L’Assassin Zéro - Джек Марс 7 стр.


“Agent Steele,” dit une voix profonde dans le téléphone, assez sérieuse pour suggérer qu’ils allaient passer les politesses habituelles. “Alina m’a dit que vous aviez l’air stressé. Quel est le souci ?”

“Dr. Guyer,” dit Zéro. “J’ai besoin d’aide. Je ne sais pas trop ce qui se passe, mais…” Il s’arrêta, saisi par une nouvelle pensée inquiétante. Et si cet appel n’était pas privé ? Et si quelqu’un l’écoutait ? La CIA avait déjà mis ses lignes personnelles sur écoute par le passé. Et s’ils entendaient ça…

Tu deviens paranoïaque. Ne deviens pas cette personne à nouveau.

Pourtant, maintenant que cette idée s’était insinuée dans son esprit, il ne pouvait pas l’en déloger. Il valait mieux se montrer prudent après tout. Il venait juste de retourner à la CIA, et ça lui plaisait, comme s’il avait de nouveau un but dans la vie. Mais s’ils entendaient tout ça, les choses pourraient changer très vite pour lui… Et il ne voulait pas revivre cet épisode apathique dépressif dans lequel il s’était trouvé pendant quinze mois.

“Agent Steele ? Vous êtes toujours là ?”

“Oui, désolé.” Zéro fit de son mieux pour garder une voix calme en prononçant, “J’ai, euh… quelques soucis à me souvenir de certaines choses.”

“Hum,” dit pensivement Guyer. “À court terme ou long terme ?”

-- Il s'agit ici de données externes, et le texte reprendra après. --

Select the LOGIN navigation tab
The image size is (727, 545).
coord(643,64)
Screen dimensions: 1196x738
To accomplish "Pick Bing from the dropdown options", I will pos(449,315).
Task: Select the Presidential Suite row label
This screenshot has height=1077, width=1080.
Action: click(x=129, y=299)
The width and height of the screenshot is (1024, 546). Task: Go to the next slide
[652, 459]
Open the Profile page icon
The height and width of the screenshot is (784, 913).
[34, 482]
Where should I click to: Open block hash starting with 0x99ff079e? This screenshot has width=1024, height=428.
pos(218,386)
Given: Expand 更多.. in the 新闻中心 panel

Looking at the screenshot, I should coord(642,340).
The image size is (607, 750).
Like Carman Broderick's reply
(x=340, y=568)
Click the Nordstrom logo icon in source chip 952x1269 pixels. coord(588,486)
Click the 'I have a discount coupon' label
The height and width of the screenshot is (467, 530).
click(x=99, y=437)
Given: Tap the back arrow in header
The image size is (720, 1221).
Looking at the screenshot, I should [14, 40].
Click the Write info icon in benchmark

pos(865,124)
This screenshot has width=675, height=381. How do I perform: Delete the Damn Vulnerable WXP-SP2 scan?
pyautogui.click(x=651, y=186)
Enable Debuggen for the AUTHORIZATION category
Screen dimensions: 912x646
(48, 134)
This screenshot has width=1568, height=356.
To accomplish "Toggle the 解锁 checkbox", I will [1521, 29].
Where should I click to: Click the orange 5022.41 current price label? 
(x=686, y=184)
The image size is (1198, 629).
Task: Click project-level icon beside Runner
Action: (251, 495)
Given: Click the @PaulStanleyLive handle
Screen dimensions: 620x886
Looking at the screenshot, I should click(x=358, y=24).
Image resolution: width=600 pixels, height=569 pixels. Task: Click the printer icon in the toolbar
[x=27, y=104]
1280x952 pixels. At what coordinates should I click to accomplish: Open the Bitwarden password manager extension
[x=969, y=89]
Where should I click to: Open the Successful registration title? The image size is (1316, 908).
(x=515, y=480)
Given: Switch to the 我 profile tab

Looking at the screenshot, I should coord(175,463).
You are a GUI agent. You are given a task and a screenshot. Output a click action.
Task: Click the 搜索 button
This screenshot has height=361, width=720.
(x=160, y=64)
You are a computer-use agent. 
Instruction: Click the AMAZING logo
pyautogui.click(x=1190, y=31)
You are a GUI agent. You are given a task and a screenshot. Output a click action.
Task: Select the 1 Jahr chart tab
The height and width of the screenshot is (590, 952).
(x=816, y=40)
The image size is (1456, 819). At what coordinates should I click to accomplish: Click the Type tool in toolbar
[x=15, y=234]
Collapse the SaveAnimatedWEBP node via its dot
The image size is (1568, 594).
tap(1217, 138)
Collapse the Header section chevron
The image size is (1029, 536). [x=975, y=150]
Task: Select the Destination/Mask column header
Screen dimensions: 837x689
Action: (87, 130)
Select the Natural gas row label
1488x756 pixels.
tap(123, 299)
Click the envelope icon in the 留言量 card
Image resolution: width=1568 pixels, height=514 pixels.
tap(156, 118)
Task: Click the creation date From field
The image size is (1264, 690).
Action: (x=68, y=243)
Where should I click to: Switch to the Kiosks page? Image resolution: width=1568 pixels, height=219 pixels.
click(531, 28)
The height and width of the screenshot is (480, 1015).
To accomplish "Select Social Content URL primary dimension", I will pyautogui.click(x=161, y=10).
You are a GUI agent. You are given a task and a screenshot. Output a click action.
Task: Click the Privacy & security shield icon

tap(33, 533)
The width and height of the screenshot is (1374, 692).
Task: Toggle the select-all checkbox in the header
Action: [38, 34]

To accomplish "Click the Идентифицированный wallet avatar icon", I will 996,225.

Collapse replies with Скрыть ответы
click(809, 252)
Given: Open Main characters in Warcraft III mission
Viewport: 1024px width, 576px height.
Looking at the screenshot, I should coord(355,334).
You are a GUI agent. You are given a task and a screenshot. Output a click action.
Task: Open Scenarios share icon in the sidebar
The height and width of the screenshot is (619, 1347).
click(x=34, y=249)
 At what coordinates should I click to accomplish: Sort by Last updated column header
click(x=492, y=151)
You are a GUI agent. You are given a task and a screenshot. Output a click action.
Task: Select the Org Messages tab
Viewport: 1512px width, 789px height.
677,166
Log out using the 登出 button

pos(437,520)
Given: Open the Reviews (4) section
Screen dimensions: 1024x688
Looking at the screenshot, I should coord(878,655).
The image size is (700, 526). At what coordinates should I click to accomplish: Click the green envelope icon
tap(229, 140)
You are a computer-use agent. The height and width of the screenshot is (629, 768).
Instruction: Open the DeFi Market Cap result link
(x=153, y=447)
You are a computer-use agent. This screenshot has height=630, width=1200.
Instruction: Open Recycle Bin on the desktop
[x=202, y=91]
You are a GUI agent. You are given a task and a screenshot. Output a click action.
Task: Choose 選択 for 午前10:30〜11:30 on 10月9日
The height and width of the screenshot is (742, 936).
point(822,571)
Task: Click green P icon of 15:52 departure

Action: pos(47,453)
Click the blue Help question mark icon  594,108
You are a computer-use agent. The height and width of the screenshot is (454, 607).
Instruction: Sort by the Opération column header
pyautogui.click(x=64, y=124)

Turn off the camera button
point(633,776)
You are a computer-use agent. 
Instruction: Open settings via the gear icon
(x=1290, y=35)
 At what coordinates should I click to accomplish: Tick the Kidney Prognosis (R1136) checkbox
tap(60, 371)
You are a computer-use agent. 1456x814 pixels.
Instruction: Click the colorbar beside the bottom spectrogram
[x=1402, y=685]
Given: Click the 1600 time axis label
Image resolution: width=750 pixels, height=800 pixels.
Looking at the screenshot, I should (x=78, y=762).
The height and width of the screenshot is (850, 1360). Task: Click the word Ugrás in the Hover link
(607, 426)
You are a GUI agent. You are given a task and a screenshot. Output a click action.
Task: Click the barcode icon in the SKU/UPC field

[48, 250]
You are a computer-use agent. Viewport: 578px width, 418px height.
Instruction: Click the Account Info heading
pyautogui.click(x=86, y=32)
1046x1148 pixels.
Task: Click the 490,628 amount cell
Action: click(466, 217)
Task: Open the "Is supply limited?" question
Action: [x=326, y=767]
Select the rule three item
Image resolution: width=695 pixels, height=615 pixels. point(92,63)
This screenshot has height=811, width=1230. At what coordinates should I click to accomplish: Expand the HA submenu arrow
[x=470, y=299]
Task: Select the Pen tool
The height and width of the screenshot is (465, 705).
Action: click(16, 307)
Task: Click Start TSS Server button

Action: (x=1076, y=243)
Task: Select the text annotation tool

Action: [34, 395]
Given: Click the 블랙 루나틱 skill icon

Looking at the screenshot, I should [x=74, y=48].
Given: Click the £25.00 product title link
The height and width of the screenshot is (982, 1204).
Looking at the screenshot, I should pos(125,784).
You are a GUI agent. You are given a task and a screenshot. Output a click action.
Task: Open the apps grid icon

“Je dirais plutôt à long terme.”

“Et vous pensez que c’est un… problème ?” Guyer choisissait soigneusement ses mots. Zéro se demanda si le médecin pensait, comme lui, que leur conversation était peut-être écoutée. Quelqu’un comme Guyer pourrait avoir de gros ennuis pour ce qu’il avait fait… certainement être radié de l’ordre des médecins, voire même faire de la prison.

“Je dirais que je devrais planifier ce voyage pour venir vous voir au plus vite,” répondit Zéro.

“Je vois.” Guyer se tut et, durant ce silence pesant, Zéro eut la certitude que le médecin s’efforçait d’être aussi prudent que lui. “Eh bien, il se trouve que vous avez de la chance. Vous n’aurez pas besoin de venir me voir chez moi. J’assiste à une conférence la semaine prochaine à l’hôpital Johns-Hopkins de Baltimore. Je pourrai vous voir là-bas. Je suis sûr que l’un de mes collègues me prêtera volontiers une salle d’examen.”

“Parfait.” Finalement, un semblant de soulagement arriva. Il faisait confiance au médecin pour faire ce qu’il faudrait… ou du moins être en mesure de lui expliquer ce qui se passait dans sa tête. “Envoyez-moi les infos, et je vous retrouverai là-bas.”

“Entendu. Au revoir, Agent Steele.” Guyer raccrocha, et Zéro s’assit lourdement sur le bord de son lit. Ses mains tremblaient toujours et le sol de sa chambre était encombré de toute cette nostalgie éparpillée

Peut-être que c’était normal, se dit-il. Peut-être que le rêve m’a ébranlé et que ce n’était qu’un bref oubli au réveil. Peut-être que j’ai paniqué pour rien.

Bien sûr, il ne croyait pas vraiment à tous les mensonges qu’il pouvait se raconter.

Mais malgré ce qui se passait dans sa tête, il fallait que la vie continue. Il se força à se lever, à enfiler un jean et une chemise. Il remit les objets dans sa boîte, la ferma à clé et la remit sous le lit.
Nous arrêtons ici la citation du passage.